La Contradicción y la Inhumanidad
La retórica fuerte de Trump contrasta con sus acciones en materia migratoria. No dudó en despojar del Estatus de Protección Temporal (TPS) a más de 600,000 venezolanos, tratándolos, de un plumazo, como parias. Esta decisión no solo es percibida como inhumana, sino que también es inconsistente con el supuesto apoyo a la causa democrática venezolana, poniendo en el mismo saco a víctimas inocentes y a delincuentes. Su conducta, al tratar a grandes grupos de personas con tal desprecio, lleva a algunos a tildarle de psicópata político o, al menos, de alguien profundamente indiferente al sufrimiento ajeno.
El Verdadero Objetivo: Negocio y Petróleo
Para Trump, Venezuela parece ser un objetivo primordialmente comercial. El interés central no es la democracia ni los derechos humanos, sino el petróleo. Esta visión pragmática y transaccional podría llevarlo, paradójicamente, a una negociación impensable: la liberación de responsabilidad para Nicolás Maduro o la reducción de las sanciones, si esto beneficia los intereses energéticos o comerciales de Estados Unidos.
La Deuda Imprescriptible de la «Robolución»
Independientemente de las decisiones de Trump, la justicia internacional tiene sus propios tiempos. Los crímenes de Lesa Humanidad no prescriben. La tragedia que ha devastado a Venezuela ha sido sistemáticamente causada por una «Robolución» que se extiende por más de 30 años, cuyo origen se remonta al golpe de estado. Esta gestión ha sumido al país en una continua conmoción social que ha desembocado en una descomposición social sin precedentes en la historia republicana de la nación. Maduro tiene la obligación de responder por el daño infligido.

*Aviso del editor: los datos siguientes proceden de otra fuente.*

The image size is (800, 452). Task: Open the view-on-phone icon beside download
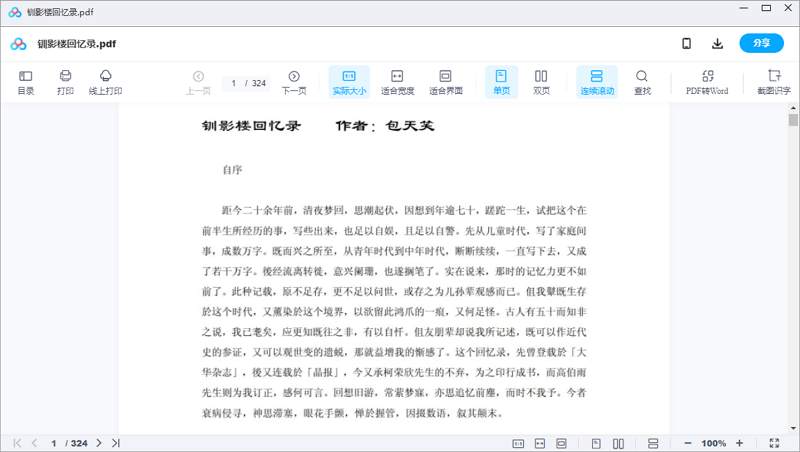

Un Actor Político Temporal
Trump carece de la formalidad y el temple de un estadista tradicional. Es, ante todo, un actor de reparto que incursionó en la política de manera temporal, tras consolidar su fortuna como empresario. Su estrategia en el caso venezolano parece estar orientada a un desenlace dramático: espera que el pueblo venezolano se sacrifique, que salgamos como «carne de cañón», para que él pueda culminar el show político y Maduro se vea obligado a pedir clemencia.